In the UK, the Exciters' single peaked at No. 46, whilst a cover version by Billie Davis reached No. 10. In Chile, Davis' version peaked at No. 1. Another UK cover version by Alma Cogan did not appear in the UK Singles Chart, but it became the singer's breakout hit in Sweden with a No. 10 peak. In the Netherlands, the Exciters', Billie Davis's, and Alma Cogan's respective singles of "Tell Him" charted in tandem with a peak at No. 17. Cogan also recorded five alternate versions of "Tell Him", with lyrics in German, Japanese, Italian, Spanish and French; her French rendition of "Tell Him" reached No. 53 in France, where the Exciters' version reached No. 1.
Although Billie Davis' version was also more popular in Argentina, the song had previously been recorded under the name "Dile", performed by the singer Juan Ramón in 1962. A year later, in 1963, Luis Aguilé recorded it , who emigrated to Spain and had resounding success with this song in that country.

Dusty Springfield, en route to Nashville in 1962 to make a country music album with the Springfields, was on a stop-over in New York City when she heard the Exciters' "Tell Him" playing while taking a late night walk by the Colony Record Store on Broadway. The experience persuaded Springfield to embark on a solo career with a pop/soul direction. She would recall: “The Exciters sort of got you by the throat...out of the blue comes blasting at you 'I know something about love,' and that’s it. That’s what I wanna do.”
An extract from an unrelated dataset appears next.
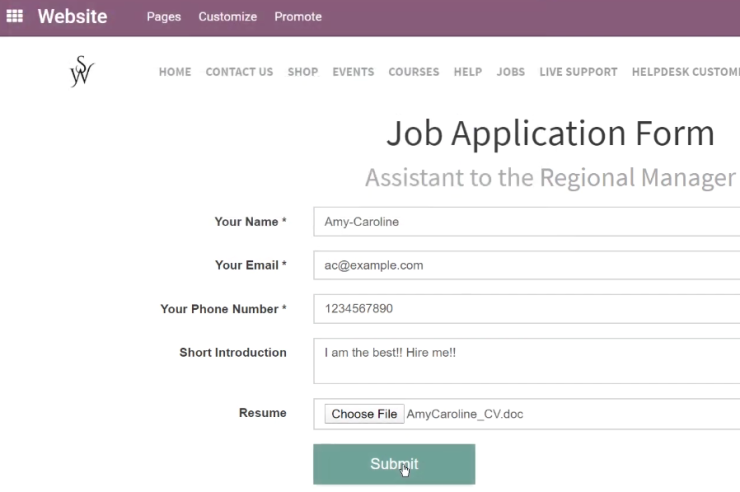This screenshot has width=740, height=492.
Task: Navigate to the Shop page
Action: (303, 72)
In 1983, the Exciters' version of "Tell Him" was featured on the soundtrack for the Lawrence Kasdan film The Big Chill. In 1988, it was featured in the Canadian drama Something About Love, and in 1997, it was included on the soundtrack for the film My Best Friend's Wedding.

In 2009, the Exciters' version of "Tell Him" was included on the soundtrack for the DreamWorks Animation film Monsters vs. Aliens. In 2016, it was also featured in 10 Cloverfield Lane.

==Later recordings==
In 1963, the song was covered as "Dis-lui" (literally "Tell Her") by French pop singer Claude François, reaching No. 1 in the French chart. The song was also covered by Sonny & Cher on their 1966 album The Wondrous World of Sonny & Chér.

"Tell Him" had its highest UK chart hit, No. 6 via a 1974 remake by Hello, whose producer Mike Leander had cut an earlier version with the Glitter Band, which he felt could be improved upon. Hello's "Tell Him" also hit No. 12 in Ireland, No. 32 in Germany and No. 36 in Australia. "Tell Him" would return to the UK Singles Chart in 1996 when Caroline Quentin and Leslie Ash, who co-starred in the series Men Behaving Badly, hit No. 25 with their remake, credited to 'Quentin and Ash'.

In the United States, "Tell Him" has reappeared on the Hot 100 twice, both times as "Tell Her;" first in 1966 by Dean Parrish, which peaked at No. 97, and then in 1989 by Kenny Loggins, which peaked at No. 76. Linda Ronstadt covered it on her 1982 album, Get Closer.

Vonda Shepard made a version of "Tell Him", which was part of the soundtrack of the television series Ally McBeal and appeared on her 1998 album Songs from Ally McBeal.

Bette Midler also covered the song on her 2014 album, It's the Girls!.